━━━ Text passage ━━━
On Monday, the Supreme Court ruled that two provisions of a Texas law that placed restrictions on abortion clinics were unconstitutional. The infamous House Bill 2, which Wendy Davis so famously filibustered, was passed back in 2013 and included provisions that Texas clinics (a) must be built with the same architectural requirements as surgical centers (i.e. eight-foot-wide hallways and three-food-wide doorways, which make it possible to wheel gurneys down the hall side-by-side, despite the fact that gurneys are rarely used in abortion clinics), and (b) must employ doctors with admitting privileges to a surgical center no more than 30 miles from the clinic.
If Texas lawmakers had gotten their way, most abortion clinics in the state would’ve been shut down. But Justice Stephen Breyer wrote in his majority opinion that the two restrictions placed an “undue burden on abortion access, and thus violate the Constitution.”
In the case, Whole Woman’s Health vs. Hellerstedt, Texas’s solicitor general, Scott Keller, argued that the restrictions were put in place to protect women’s health. They were passed after the conviction of Kermit Gosnell, a doctor who ran an illegal abortion clinic in the state and was convicted of murder for performing partial-birth abortions. Keller’s brief reportedly mentioned Gosnell 11 times — in other words, it relied on Gosnell’s violations to prove that these two restrictions were not only constitutional, but necessary.
But Whole Women’s Health, a chain of Texas-based abortion clinics, argued that the two restrictions were designed for the sole purpose of shutting down clinics. Not only have basic abortion surgeries been performed safely at clinics for years, but in many cases no surgery is required at all, which made the whole surgical-center requirement a little ridiculous.
And although it sounds like a good idea for abortion doctors to have admitting privileges at nearby hospitals, in reality the rare patient who needs emergency-room treatment would be admitted and treated by a hospital regardless of her doctor’s credentials. Indeed, SCOTUS found that the previous law, which required abortion clinics to have a “working arrangement” with doctors who have admitting privileges, works just fine.
When pressed, Texas lawyers couldn’t name a single instance in which the state’s new requirements would’ve helped even one woman obtain better treatment. Based on Texas’s lack of evidence, the Court concluded “that neither of these provisions offers medical benefits sufficient to justify the burdens upon access that each imposes.”
The 5-3 ruling — which marks the first time in more than 15 years the Court has placed limits on state abortion legislation — is a huge victory not just for abortion-rights activists, but for the more than 1 million women in Texas who are of reproductive age. If HB2 had been upheld, all but six clinics in the state would have closed. It also prevents states with similar laws, such as Wisconsin, Louisiana, and Alabama, from following Texas’s lead and enacting restrictions designed to shut down clinics.
Breyer’s opinion also does a lot to clarify the phrase “undue burden,” which was first used as a standard in an abortion case in the early ‘90s. Until today’s ruling, it was unclear how to determine whether a state’s laws placed an “undue burden” on a woman seeking an abortion. But the ruling suggests that rather than rely on fear-mongering and unsubstantiated claims, a state must prove that new regulations “advance the State’s legitimate interest in protecting women’s health” relative to prior laws.
━━━ Supplied material ━━━
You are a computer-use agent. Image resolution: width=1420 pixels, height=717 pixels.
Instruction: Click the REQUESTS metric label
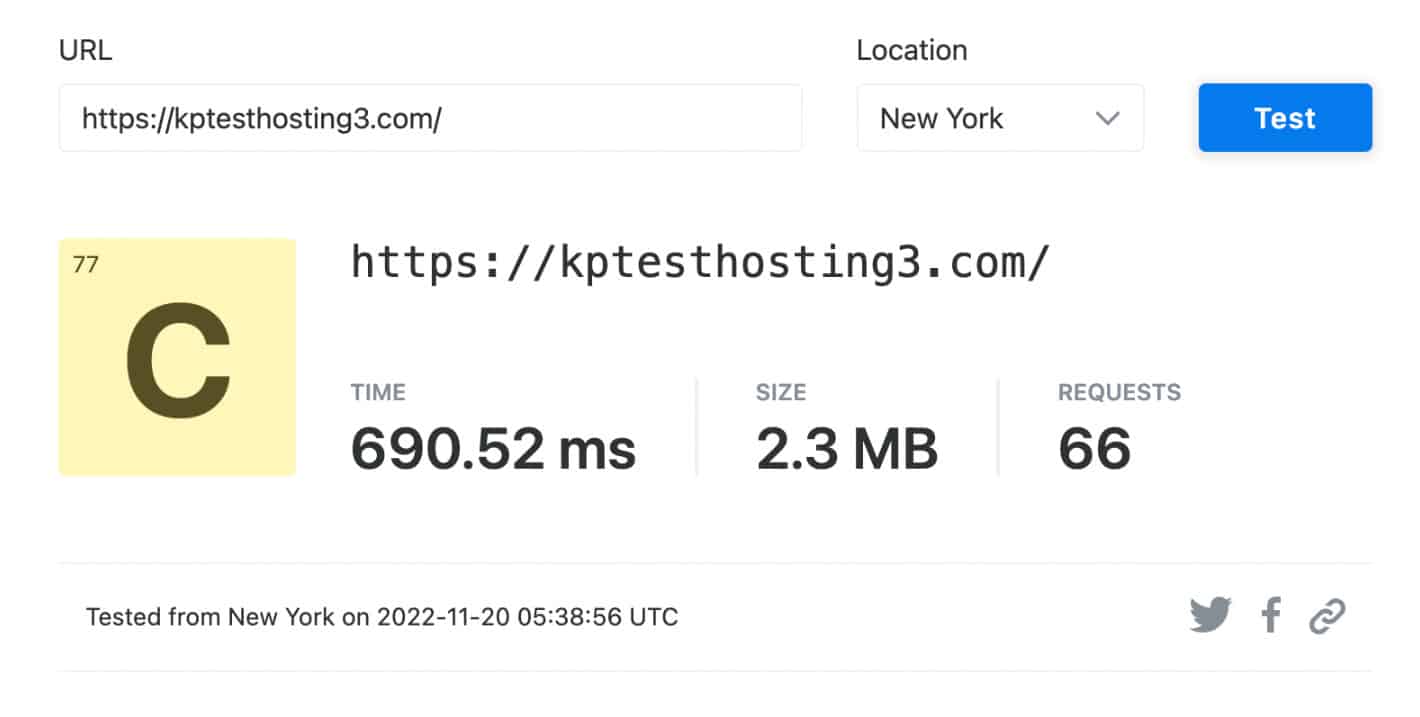click(x=1119, y=392)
━━━
> [Problems to solve]
[1] Please write out the stretch of the article on the Supreme Court's Texas abortion ruling from "When pressed, Texas" through "shut down clinics.".
[2] For each statement, say yes or no to whether it agrees with the article on the Supreme Court's Texas abortion ruling, and quote the words that decide it. (a) The Court decided the case by a 5-3 vote. (b) Texas lawyers named several cases in which the new requirements would have helped a woman get better treatment. (c) Had HB2 been upheld, only six clinics in the state would have stayed open.

> [Answers]
[1]
When pressed, Texas lawyers couldn’t name a single instance in which the state’s new requirements would’ve helped even one woman obtain better treatment. Based on Texas’s lack of evidence, the Court concluded “that neither of these provisions offers medical benefits sufficient to justify the burdens upon access that each imposes.”
The 5-3 ruling — which marks the first time in more than 15 years the Court has placed limits on state abortion legislation — is a huge victory not just for abortion-rights activists, but for the more than 1 million women in Texas who are of reproductive age. If HB2 had been upheld, all but six clinics in the state would have closed. It also prevents states with similar laws, such as Wisconsin, Louisiana, and Alabama, from following Texas’s lead and enacting restrictions designed to shut down clinics.

[2]
(a) Yes: "The 5-3 ruling"
(b) No: "Texas lawyers couldn’t name a single instance in which the state’s new requirements would’ve helped even one woman obtain better treatment"
(c) Yes: "If HB2 had been upheld, all but six clinics in the state would have closed."